Would anyone be able to provide additional input on what’s the best way moving forward here?
@douglas-reid - tagging you as saw you working on a few cases related if you don’t mind having a look.
The gist is that if detecting the protocol for a TLS request against all the registered ServiceEntries takes more than 100ms, the request fails with a 502 error. How long protocol detection takes seems to grow with the number of TLS ServiceEntries in play. I suspect that by aggregating all your hosts into a single ServiceEntry, you brought the evaluation time to under 100ms.
Setting global.proxy.protocolDetectionTimeout=0s is supposed to mitigate the issue, but there is some discussion in the linked issue that that doesn’t work. You could write an EnvoyFilter to patch Envoy’s configuration directly.
Alternatively, I found that setting the ServiceEntry spec.ports.protocol: TCP also fixes the issue, but that effectively allows any https traffic out of your cluster, which defeats the purpose of REGISTRY_ONLY.

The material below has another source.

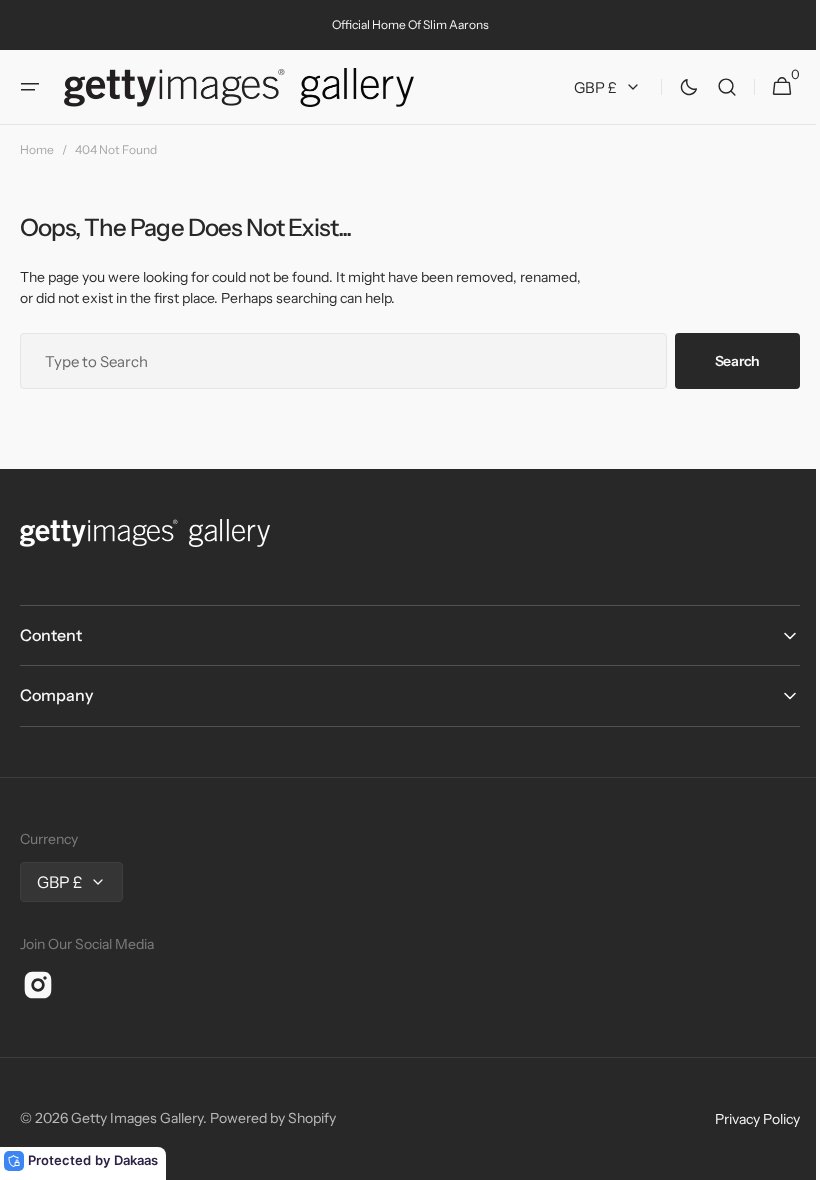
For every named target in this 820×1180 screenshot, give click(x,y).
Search (722, 361)
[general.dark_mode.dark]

Thanks for your response. I’m already running with protocolDetectionTimeout=0s.
The problem is actually when pilot pushes xDS configuration to envoy it replaces the 0.0.0.0_443 listener even though there were no changes. Somewhat related to https://github.com/istio/istio/issues/11971.
We are running into the same issue with multiple HTTPS service entries causing redundant, frequent listener updates for 0.0.0.0_443. The only change in the configuration is the ordering of server names which should not cause a listener update, IMO.
Any guidance on a solution would be greatly appreciated. The above mentioned solutions seem like a work-around or aren’t applicable in our current environment.